In the matter of the traffic mess which came about from lack of foresight, no planning and the poor handling of public transportation facilities, many shortcuts and quick solutions are proposed, such as granting emergency powers to be able to force gated subdivisions to have their roads used. Since they are compact or less-than-sprawling, just imagine traffic getting in and out of them only to end up on the same road one has been trying to avoid. In fact, just creating more jams as the ingress and the egress in these gated communities will not be able to accommodate the density of vehicles so as to create new gridlocks.
I think we are into quick fixes that never bring lasting good results. The Emergency Powers fixation is one. The few times they were put in place they invariably violated human rights or lowered standards of civility and politeness. Remember the suspension of the writ of Habeas Corpus and Martial Law?
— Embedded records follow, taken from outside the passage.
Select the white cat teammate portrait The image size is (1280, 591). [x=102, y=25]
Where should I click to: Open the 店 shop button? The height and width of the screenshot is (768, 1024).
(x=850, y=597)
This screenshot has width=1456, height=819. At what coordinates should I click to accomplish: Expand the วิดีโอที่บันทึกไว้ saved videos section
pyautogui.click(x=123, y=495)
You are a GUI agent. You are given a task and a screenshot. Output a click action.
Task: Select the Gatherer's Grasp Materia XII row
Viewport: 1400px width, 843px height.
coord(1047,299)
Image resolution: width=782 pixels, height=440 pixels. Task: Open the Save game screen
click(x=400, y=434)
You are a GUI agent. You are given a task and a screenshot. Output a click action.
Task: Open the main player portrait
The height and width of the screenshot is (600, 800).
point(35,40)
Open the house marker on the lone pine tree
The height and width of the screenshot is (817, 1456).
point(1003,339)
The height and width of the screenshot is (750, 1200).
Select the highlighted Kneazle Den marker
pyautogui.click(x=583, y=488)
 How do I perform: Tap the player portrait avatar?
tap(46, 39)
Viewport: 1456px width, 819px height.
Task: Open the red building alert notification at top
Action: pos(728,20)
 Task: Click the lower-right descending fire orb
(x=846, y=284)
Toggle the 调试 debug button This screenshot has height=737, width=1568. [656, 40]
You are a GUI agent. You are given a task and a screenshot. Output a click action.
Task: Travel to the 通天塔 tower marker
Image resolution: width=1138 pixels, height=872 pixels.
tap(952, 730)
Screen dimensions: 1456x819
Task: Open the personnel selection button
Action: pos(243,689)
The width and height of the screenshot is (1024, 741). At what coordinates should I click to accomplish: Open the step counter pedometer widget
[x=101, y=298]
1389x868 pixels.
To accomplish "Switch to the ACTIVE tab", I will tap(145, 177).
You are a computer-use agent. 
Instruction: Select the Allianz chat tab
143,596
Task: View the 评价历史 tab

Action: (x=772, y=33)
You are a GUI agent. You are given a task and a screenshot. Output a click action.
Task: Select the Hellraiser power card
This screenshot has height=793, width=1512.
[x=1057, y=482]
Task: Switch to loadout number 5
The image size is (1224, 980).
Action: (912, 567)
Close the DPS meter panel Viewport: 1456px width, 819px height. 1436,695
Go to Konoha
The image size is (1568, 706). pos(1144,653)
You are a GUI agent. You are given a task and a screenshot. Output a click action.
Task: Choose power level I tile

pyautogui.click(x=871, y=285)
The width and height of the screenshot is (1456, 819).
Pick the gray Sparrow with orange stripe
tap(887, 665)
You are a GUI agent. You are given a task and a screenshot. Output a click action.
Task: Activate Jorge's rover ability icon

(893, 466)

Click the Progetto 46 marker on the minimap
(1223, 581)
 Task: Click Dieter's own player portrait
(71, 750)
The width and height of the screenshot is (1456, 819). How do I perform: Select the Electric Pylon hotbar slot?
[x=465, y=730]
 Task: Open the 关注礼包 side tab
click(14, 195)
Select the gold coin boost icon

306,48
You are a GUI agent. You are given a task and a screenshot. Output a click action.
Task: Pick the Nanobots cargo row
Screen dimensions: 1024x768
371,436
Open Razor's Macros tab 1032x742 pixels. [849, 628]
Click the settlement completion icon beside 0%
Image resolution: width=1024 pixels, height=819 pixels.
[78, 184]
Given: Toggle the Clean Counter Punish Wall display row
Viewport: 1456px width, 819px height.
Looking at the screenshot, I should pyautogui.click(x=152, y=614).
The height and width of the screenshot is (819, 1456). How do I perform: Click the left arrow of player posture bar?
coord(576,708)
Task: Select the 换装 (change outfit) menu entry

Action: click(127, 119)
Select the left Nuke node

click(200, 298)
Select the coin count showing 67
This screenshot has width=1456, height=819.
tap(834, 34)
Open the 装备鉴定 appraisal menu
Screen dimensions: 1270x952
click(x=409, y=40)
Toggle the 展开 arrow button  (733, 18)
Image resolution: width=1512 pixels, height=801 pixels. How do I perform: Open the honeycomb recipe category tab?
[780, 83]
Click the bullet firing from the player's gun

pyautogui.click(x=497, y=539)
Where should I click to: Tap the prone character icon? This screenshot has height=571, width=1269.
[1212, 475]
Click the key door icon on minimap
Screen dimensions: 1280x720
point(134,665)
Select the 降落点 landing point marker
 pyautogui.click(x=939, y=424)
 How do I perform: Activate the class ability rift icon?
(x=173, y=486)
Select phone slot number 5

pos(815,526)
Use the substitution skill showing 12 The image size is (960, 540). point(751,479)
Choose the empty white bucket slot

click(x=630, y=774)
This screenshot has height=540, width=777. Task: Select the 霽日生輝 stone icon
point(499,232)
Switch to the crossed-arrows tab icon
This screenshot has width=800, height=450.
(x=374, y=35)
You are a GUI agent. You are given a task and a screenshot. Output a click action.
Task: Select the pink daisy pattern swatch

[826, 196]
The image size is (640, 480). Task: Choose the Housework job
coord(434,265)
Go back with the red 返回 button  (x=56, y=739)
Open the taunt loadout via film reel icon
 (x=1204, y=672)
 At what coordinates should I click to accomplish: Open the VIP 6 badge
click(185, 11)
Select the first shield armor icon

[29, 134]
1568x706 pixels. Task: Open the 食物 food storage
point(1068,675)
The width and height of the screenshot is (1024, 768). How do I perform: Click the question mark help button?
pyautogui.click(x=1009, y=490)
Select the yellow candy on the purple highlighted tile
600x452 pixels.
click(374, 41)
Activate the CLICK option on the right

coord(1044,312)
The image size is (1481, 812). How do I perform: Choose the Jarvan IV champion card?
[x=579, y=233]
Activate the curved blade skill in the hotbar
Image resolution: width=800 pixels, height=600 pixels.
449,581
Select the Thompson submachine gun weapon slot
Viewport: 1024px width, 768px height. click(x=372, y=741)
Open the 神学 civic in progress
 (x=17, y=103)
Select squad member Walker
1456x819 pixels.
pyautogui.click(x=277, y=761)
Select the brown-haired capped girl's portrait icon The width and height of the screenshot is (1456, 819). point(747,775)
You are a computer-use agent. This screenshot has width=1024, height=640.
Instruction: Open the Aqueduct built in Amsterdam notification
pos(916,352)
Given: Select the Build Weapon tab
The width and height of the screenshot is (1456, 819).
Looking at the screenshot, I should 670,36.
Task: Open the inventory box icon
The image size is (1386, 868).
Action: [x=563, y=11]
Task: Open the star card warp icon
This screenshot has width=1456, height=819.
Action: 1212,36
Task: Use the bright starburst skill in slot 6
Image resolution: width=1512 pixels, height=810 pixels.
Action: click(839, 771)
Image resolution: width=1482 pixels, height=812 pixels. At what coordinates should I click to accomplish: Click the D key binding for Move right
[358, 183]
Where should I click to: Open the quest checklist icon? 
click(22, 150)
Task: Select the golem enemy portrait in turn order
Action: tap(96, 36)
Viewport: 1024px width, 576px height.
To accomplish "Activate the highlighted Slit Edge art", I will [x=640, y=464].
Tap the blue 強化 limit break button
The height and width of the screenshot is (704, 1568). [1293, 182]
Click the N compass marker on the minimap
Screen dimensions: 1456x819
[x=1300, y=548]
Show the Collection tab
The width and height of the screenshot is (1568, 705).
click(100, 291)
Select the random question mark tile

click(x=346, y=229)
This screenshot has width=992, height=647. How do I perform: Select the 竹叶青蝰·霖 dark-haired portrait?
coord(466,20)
In the more recent past, the emergency powers to get us out of the power crisis of 1987 made us bear a heavy cost in funding and an eventual number of white elephants (the power barges). Thoughtful and carefully studied legislation, implemented in the correct way, as well as precisely tailored executive orders can handle most pressing problems rather than going the way of Emergency Powers. So, best to be more creative and more constitutional, more democratic and fairer. And less obsessed with quick fixes.
In the police and judicial branches, the helter-skelter filing of charges for what may very well be real crimes that have to be paid for results in no convictions because of the lack of study, failure to gather incontrovertible evidence, precipitate presentation of dubious witnesses that either have their own axes to grind or cover-ups to make. The whole scenario turns out to be a useless exercise because of the drive to get quick solutions or terminations.
But it is in the legislative sector that the most quick fixes are attempted and which invariably fail. Laws so hurriedly put together, with not enough research or feedback from those who would be affected, result in loopholes or outright errors. This can be true, too, of executive orders done on the fly or for a whim or under pressure to solve a problem.
Back to the proposed excise tax on cars and vehicles, it will not ease the pressure of traffic. When there is a need, there is a way. Cars and vehicles will still be bought in large numbers when public transportation is nil or unattractive or too difficult. Think of all those struggling, desperate jobseekers who pay recruiters, legal or illegal, unconscionable amounts of money to get a job. Somehow they come up with the money. In the case of cars, it may be a Herculean effort for some and just mad money for others but they will pay and the cars will be on the road.
(Correction to last week’s column: Iran is 1.6 million plus square kilometers, not meters.)